Es fundamental y urgente acabar con el edadismo (aquí pienso específicamente en el que ejercen adultos y mayores contra adolescentes y jóvenes) en los espacios de lucha, porque el edadismo es uno de los principales mecanismos de reproducción del statu quo.

El edadismo es el que permite que una mujer descargue sus traumas y ansiedades causadas por el sistema patriarcal (muchas veces infligidos por su marido u otras figuras masculinas cercanas) contra sus hijos. Los hijos no se solidarizan con la madre ni la perciben como víctima, sino como verdugo, así que no se ponen de su parte, no identifican al verdadero enemigo (quizá, su padre) y, o reproducen esa violencia, o priorizan huir del hogar, aunque eso los introduzca en nuevas formas de precariedad y violencia.

El edadismo es el que hace que los adolescentes y jóvenes perciban a los “boomers“ jubilados no como potenciales camaradas de clase, sino como enemigos y competidores. Han pasado demasiado tiempo escuchando de los adultos que ellos son unos vagos, frágiles y privilegiados, han sido ninguneados demasiadas veces como para que les nazca una simpatía espontánea. (Por supuesto, la maquinaria de propaganda capitalista también está haciendo lo suyo, pero se apoya en el edadismo para lograrlo).
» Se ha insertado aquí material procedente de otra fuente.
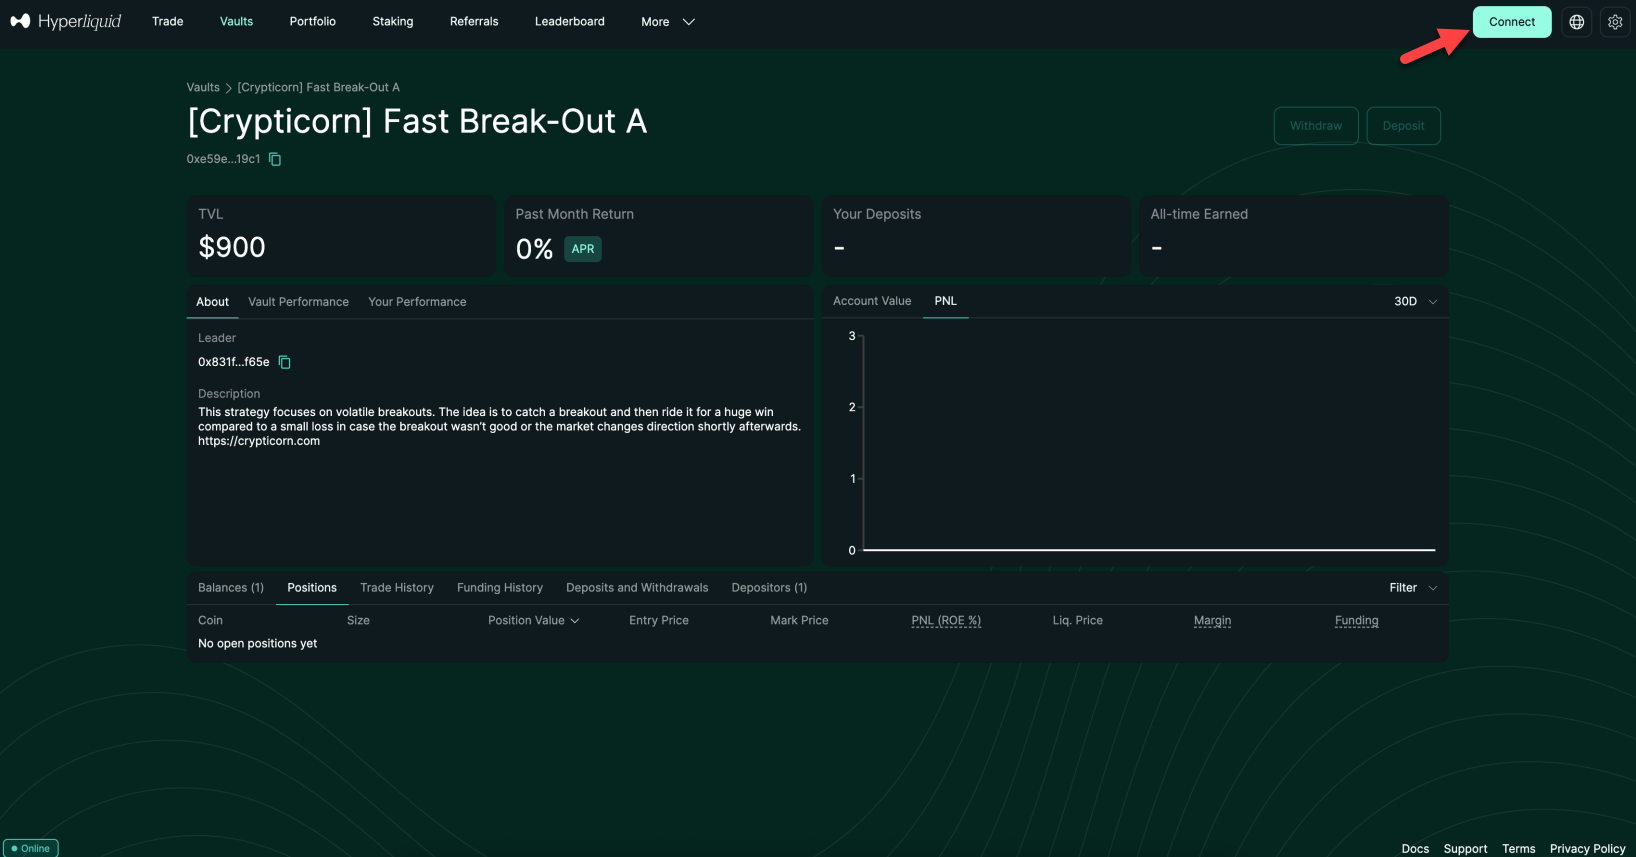Expand the Filter dropdown
The height and width of the screenshot is (857, 1636).
click(1412, 588)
El edadismo es el que rompe la continuidad de los espacios de lucha: los miembros y líderes envejecen y, llegado cierto punto, no hay relevo generacional que sostenga el espacio como antes. No puedes pedir a los jóvenes y nuevos integrantes que simplemente se adapten al espacio, sino que el espacio tiene que estar vivo y dejarse transformar por ellos.

El edadismo aliena, segrega y segmenta, además de ser sencillamente injusto y autoritario y es la fuente de innumerables abusos contra la infancia y la adolescencia, también en entornos supuestamente progresistas o de izquierdas.